Try and smooth the way with them to facilitate the sale rather than hinder it.
A classic and fundamental point here is the amount of deposit paid by a Buyer, particularly on residential property.
As an investor you should be alive and conscious to this issue whenever you submit an offer through an Agent.
Ensure wherever you can that the deposit paid, at least by the time you go unconditional, is rounded off to at least the amount of the Agent’s commission.
If you submit an offer to an Agent where the deposit doesn’t cover the commission (which means that it is payable from the balance purchase price payable by the buyer on settlement date), then they will immediately be concerned about the fact that the deposit isn’t enough to pay for their commission and therefore they don’t have security for payment of their fees.

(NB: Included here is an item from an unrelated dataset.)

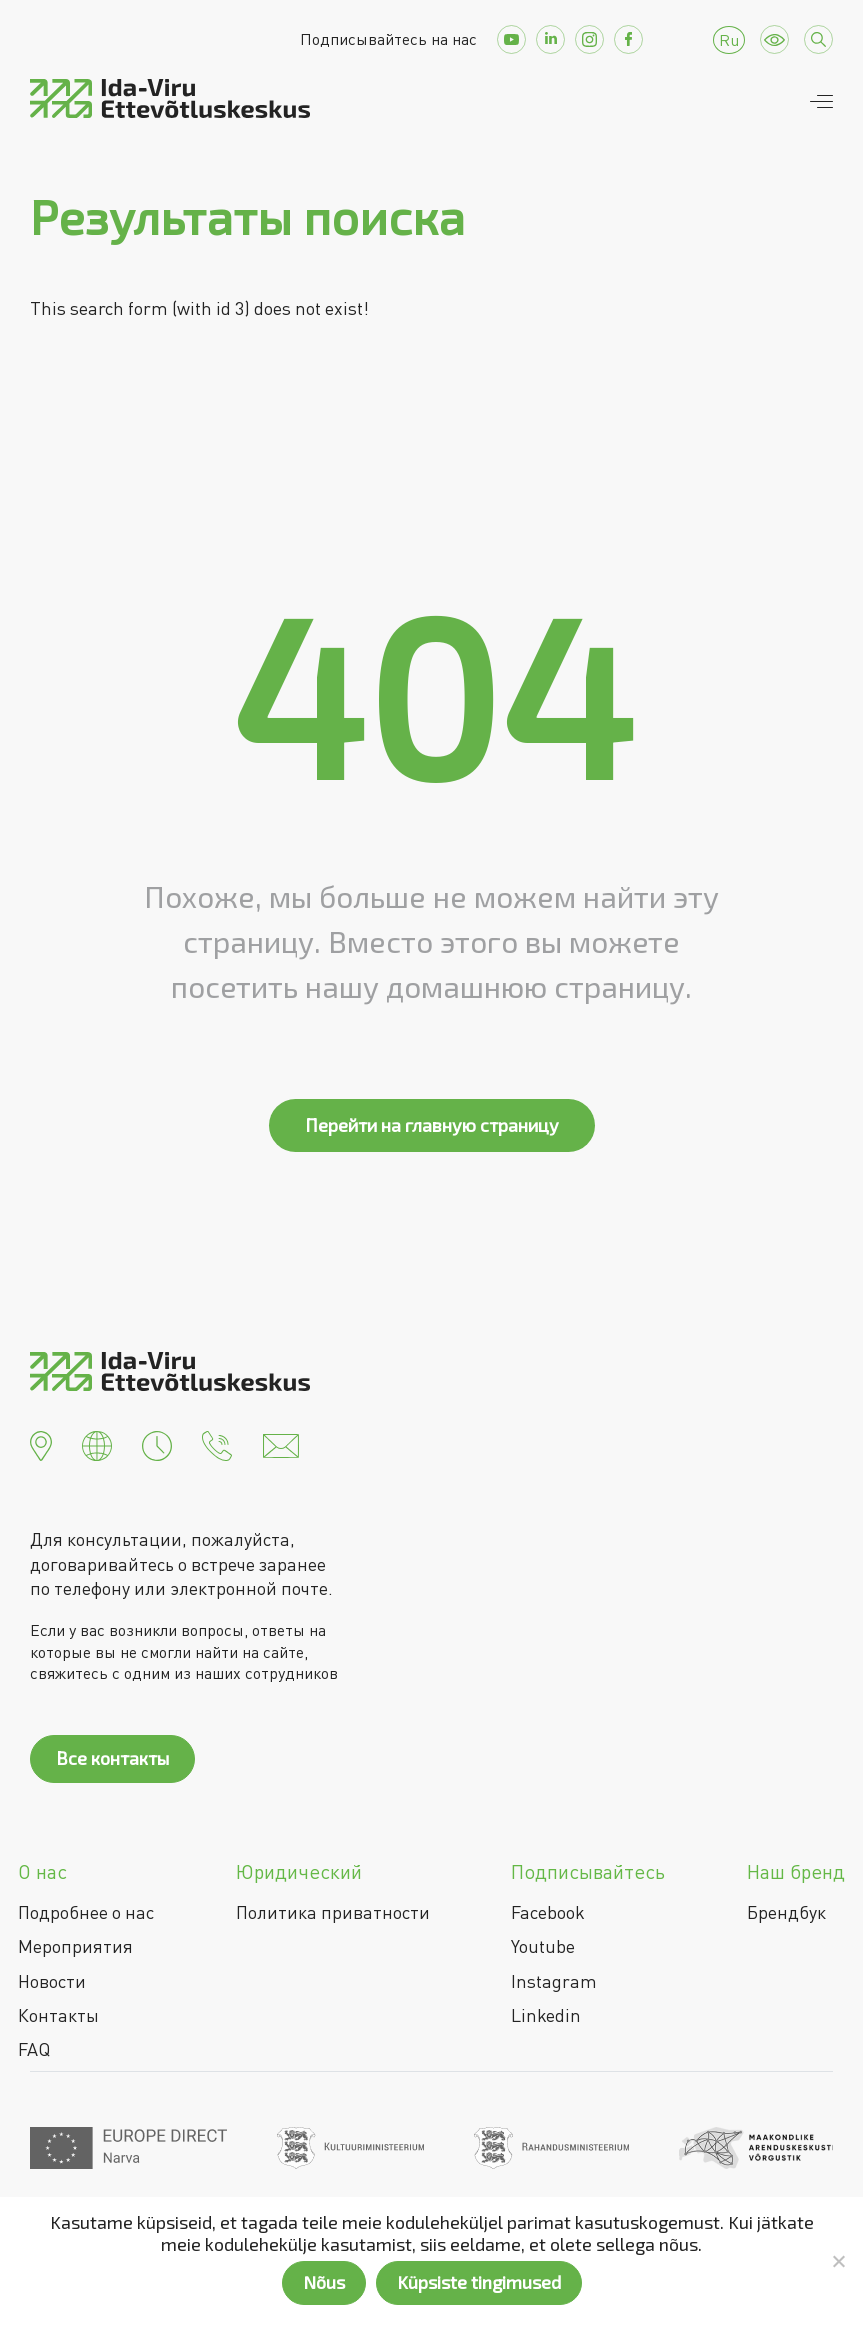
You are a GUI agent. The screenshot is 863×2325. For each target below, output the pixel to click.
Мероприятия (75, 1946)
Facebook (548, 1912)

Where you frame your offer though so that the deposit is always rounded off to at least the amount of their fees and all paid well before settlement date, then this will be an issue that you have avoided and this will help facilitate this transaction.
Do this rather than prompt the Agent, in the case of a “skinny” deposit, to push back.
As I have said many times before, it is the micro skills in life that are the most important.
What does it matter that you have a law degree from Australia’s most prestigious university if you do not understand what just seem like subtle points of negotiation, such as this one.
They are much more than that.
Preparation for a Negotiation
When preparing for a negotiation session where you know there will be a lot of “argie bargie” and arm wrestling on many a number of points, give careful thought to how you manage the large number of issues.
My suggestion is that you should prepare for the negotiation by getting up a list of lets say, 10 points in issue.
As a negotiating strategy, an approach that can work well is to agree to the first 5 of these points readily and leave the biggest and most important points to you until the very end.
Then push for these bigger points at the end after conceding to the first 5 or 6 of these points.
This approach goes contrary to the notion that you don’t agree to something without getting something back in return.
By approaching negotiations in this way you create a spirit of co-operation and paint yourself as someone who is willing to compromise and be reasonable.
By the time the other party gets to your point 6 or 7 (which is far more important to you), then you will have moved them to a position where their attitude is “Oh well, he is being fair, I should be fair here as well,” and they will have a greater propensity to agree to your more important points.
This approach too goes contrary to the usual style of lawyers engaged to represent you on negotiating the finalisation of documents as lawyers nearly always have a style where they will respond to the other solicitor about the points in their document, clause by clause (e.g. start at clause 1 and finish at clause 20).
This is a piecemeal style of negotiation and I suggest you should not be driven by this approach.
A better approach is to group all the points that you agree to at the start of the negotiation as outlined above, and move on from them to the important points.
Your lawyer’s letters should deal with the matters in the same fashion.